STRUCTURE: A troubled clinical commissioning group in the North West has structures which are “not fit for purpose” and a dysfunctional relationship between two of its leaders, an NHS England review has found.

The national commissioning organisation began an investigation into Wirral CCG after serious concerns were raised in May about its leadership.

It is the first time such action has been taken in relation to a CCG.

The CCG’s chair, Phil Jennings, and its chief clinical officer, Abhi Mantgani, “stepped away” from their duties to make way for the review.

NHS England today published the findings of its “capability and governance review”, which found the problems the CCG had experienced were “manifesting” from an unusual CCG governance structure, but exacerbated by the relationship between the two individuals.

Wirral CCG is composed of three consortia, which are themselves made up of “mosaics of like-minded practices rather than discrete population based commissioning areas”.

The three groups, formed from practices which had worked closely together in the past, had during 2011 and 2012 proposed to form separate CCGs, but merged after being told they would not be authorised.

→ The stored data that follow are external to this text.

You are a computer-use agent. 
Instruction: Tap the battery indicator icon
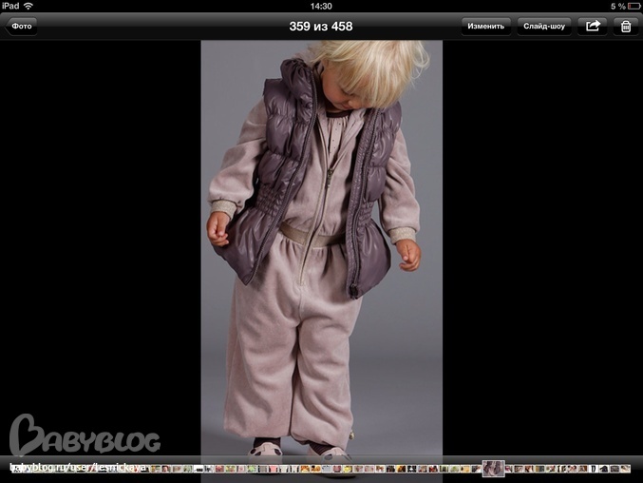click(634, 6)
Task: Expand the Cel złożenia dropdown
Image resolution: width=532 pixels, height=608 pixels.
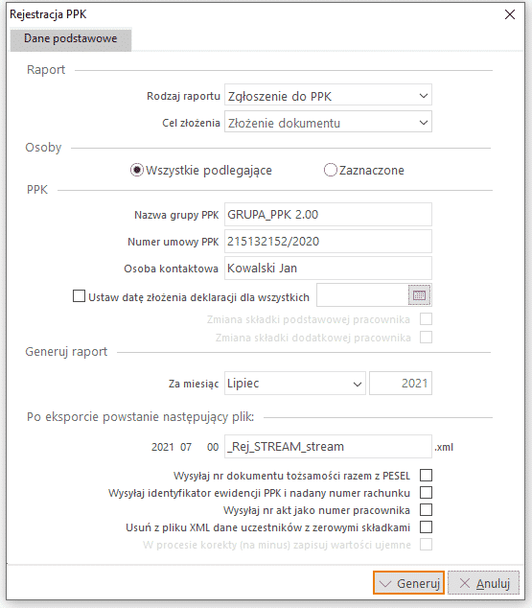Action: pos(328,122)
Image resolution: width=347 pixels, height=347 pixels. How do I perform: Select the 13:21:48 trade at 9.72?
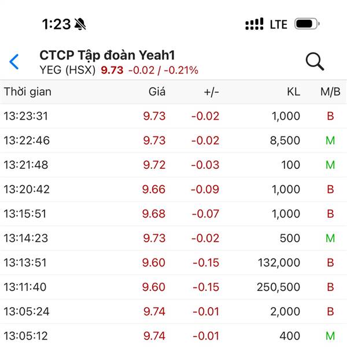tap(174, 165)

Its governing body is based on proportionate representation from these consortia, and there is no membership forum which operates across the whole CCG.

A briefing on the review findings published by NHS England said the “increasingly challenging financial environment” exposed these “complex governance arrangements” as “problematic”.

“The review found that the CCG has been working within, and increasingly not coping with, a set of organisation arrangements which are not fit for purpose,” it said.

The NHS England report said the structure was not conducive to “ownership of whole system strategic approaches” and made it “difficult” for the CCG to set overall direction.

The CCG’s governing body was aware of these difficulties but had not “overseen the necessary processes of development to address those concerns”. Instead problems were exacerbated by the relationship between the chair and CCO.

“Taken together, the CCG chair and CCO do not demonstrate the necessary close working agreement about what needs to change in the CCG, by when, to develop the CCG, nor how the necessary leadership for this work would be provided between the two roles,” NHS England’s briefing said.

Its recommendations included reviewing the consortia structure, revising governance arrangements and developing governing body capability.

NHS England also reported evidence of a “poor state of relationships” with Wirral University Teaching Hospital Foundation Trust, and in particular a “relatively challenging personal relationship” between the trust’s chief executive and the CCG CCO.

Wirral CCG said it accepted all of NHS England’s recommendations and would develop a more detailed action plan to implement them.

The national body’s regional director of operations and delivery in the North, Jon Develing, will continue to act as the CCG’s interim accountable officer, and NHS England will continue to provide it with support.

NHS England had not commented on the future of Dr Jennings and Mantgani’s positions at the time of publication.